▶ [Exercise directions]: State only how many lines below include the string "dimensions".

▶ [Data excerpts]:
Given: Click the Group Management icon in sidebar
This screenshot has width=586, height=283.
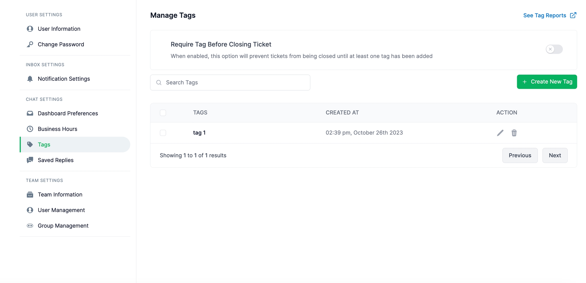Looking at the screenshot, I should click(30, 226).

--

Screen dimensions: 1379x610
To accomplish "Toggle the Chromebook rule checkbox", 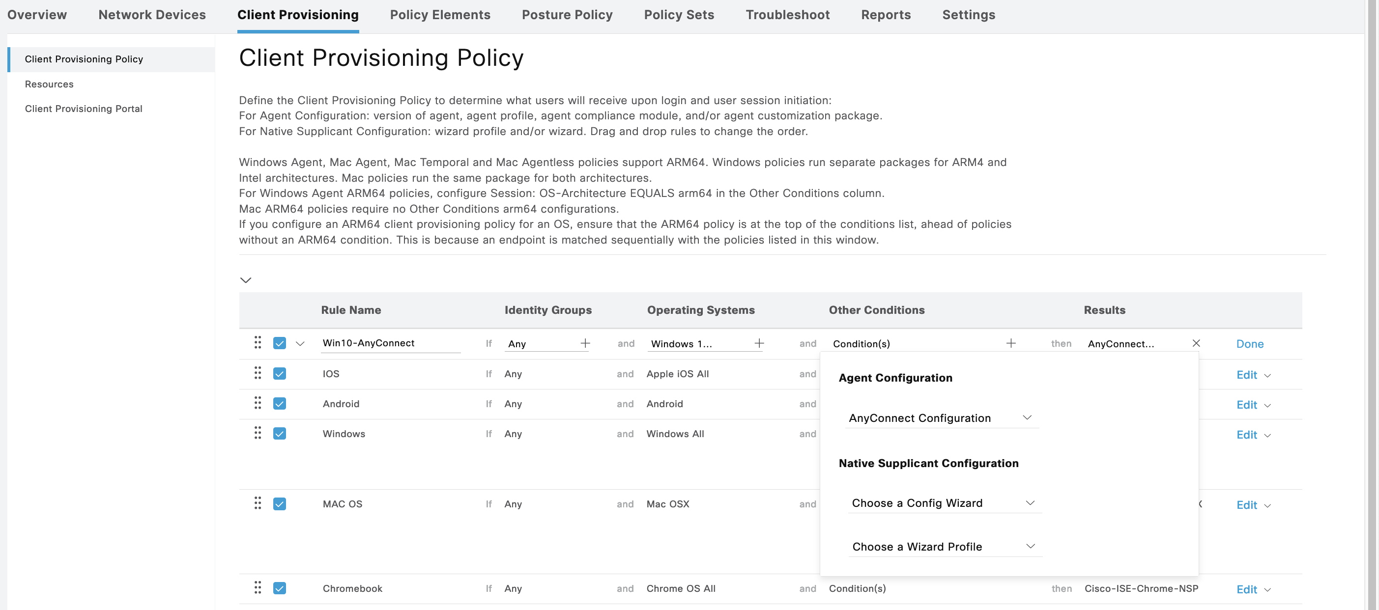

---

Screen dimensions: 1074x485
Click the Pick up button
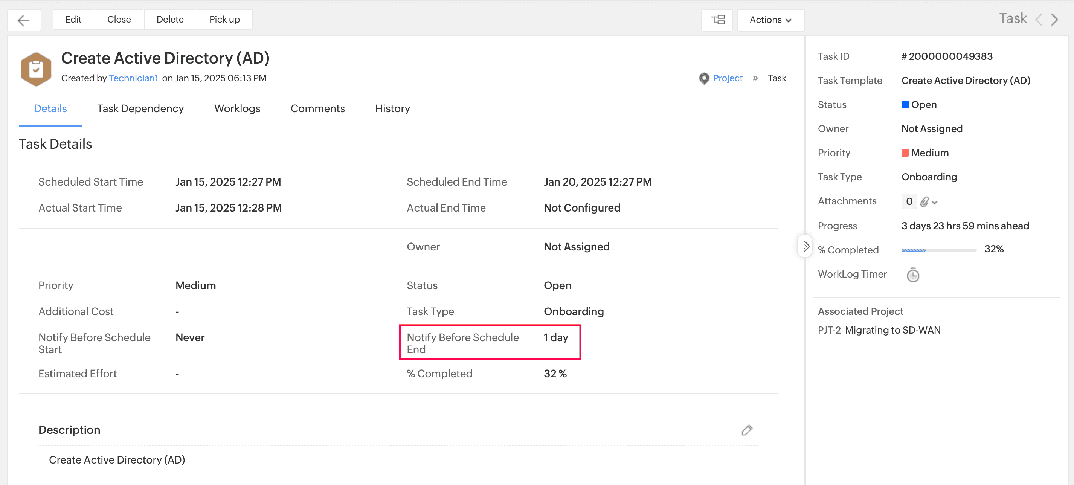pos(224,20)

▶ [Answer]: 2